Electrons can behave very differently depending on how much energy they have. Whether you shoot an electron with high or low energy into a solid body determines which effects can be triggered. Electrons with low energy can be responsible for the development of cancer, for example, but conversely they can also be used to destroy tumors. They are also important in technology, for example for the production of tiny structures in microelectronics.
These slow electrons, however, are extremely difficult to measure. Knowledge about their behaviour in solid materials is limited, and often scientists can only rely on trial and error. However, TU Wien has now succeeded in obtaining valuable new information about the behaviour of these electrons: Fast electrons are used to generate slow electrons directly in the material. This allows details to be deciphered that were previously inaccessible experimentally. The method has now been presented in the journal ’Physical Review Letters’.
Two types of electrons at the same time
"We are interested in what the slow electrons do inside a material, for example inside a crystal or inside a living cell," says Prof Wolfgang Werner from the Institute of Applied Physics at TU Wien. "To find out, you would actually have to build a mini-laboratory directly in the material to be able to measure directly on site. But that’s not possible, of course."
You can only measure electrons that come out of the material, but that doesn’t tell you where in the material they were released and what has happened to them since then. The team at TU Wien solved this problem with the help of fast electrons that penetrate the material and stimulate various processes there. For example, these fast electrons can disturb the balance between the positive and negative electrical charges of the material, which can then lead to another electron detaching itself from its place, travelling at a relatively low speed and in some cases escaping from the material.
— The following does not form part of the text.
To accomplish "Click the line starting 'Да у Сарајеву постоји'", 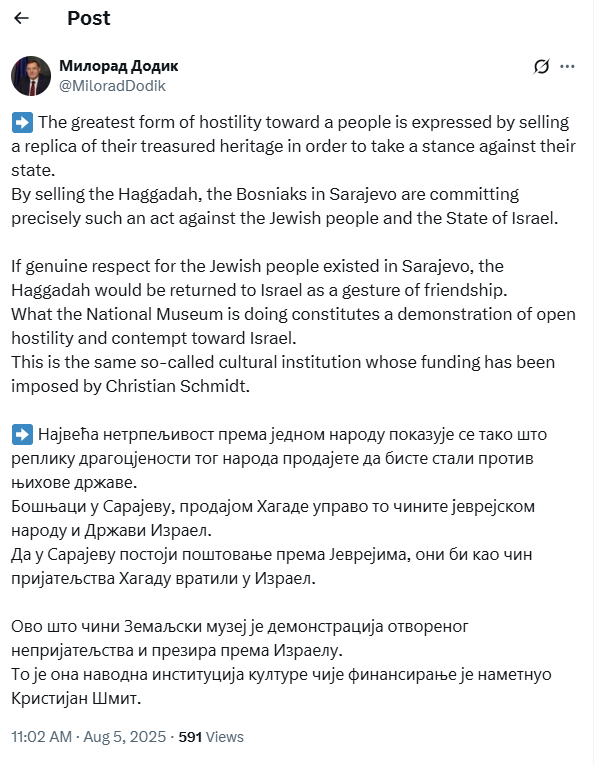I will coord(271,554).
The crucial step now is to measure these different electrons simultaneously: "On the one hand, we shoot an electron into the material and measure its energy when it leaves again. On the other hand, we also measure which slow electrons come out of the material at the same time." And by combining this data, it is possible to obtain information that was previously inaccessible.
Not a wild cascade, but a series of collisions
The amount of energy that the fast electron has lost on its journey through the material provides information on how deeply it has penetrated the material. This in turn provides information about the depth at which the slower electrons were released from their place.
This data can now be used to calculate to what extent and in what way the slow electrons in the material release their energy. Numerical theories on this can be reliably validated for the first time using the data.
This led to a surprise: it was previously thought that the release of electrons in the material took place in a cascade: A fast electron enters the material and hits another electron, which is then ripped away from its place, causing two electrons to move. These two electrons would then remove two more electrons from their place, and so on. The new data show that this is not true: instead, the fast electron undergoes a series of collisions, but always retains a large part of its energy and only one comparatively slow electron is detached from its place in each of these interactions.
"Our new method offers opportunities in very different areas," says Wolfgang Werner. "We can now finally investigate how the electrons release energy in their interaction with the material. It is precisely this energy that determines whether tumor cells can be destroyed in cancer therapy, for example, or whether the finest details of a semiconductor structure can be correctly formed in electron beam lithography."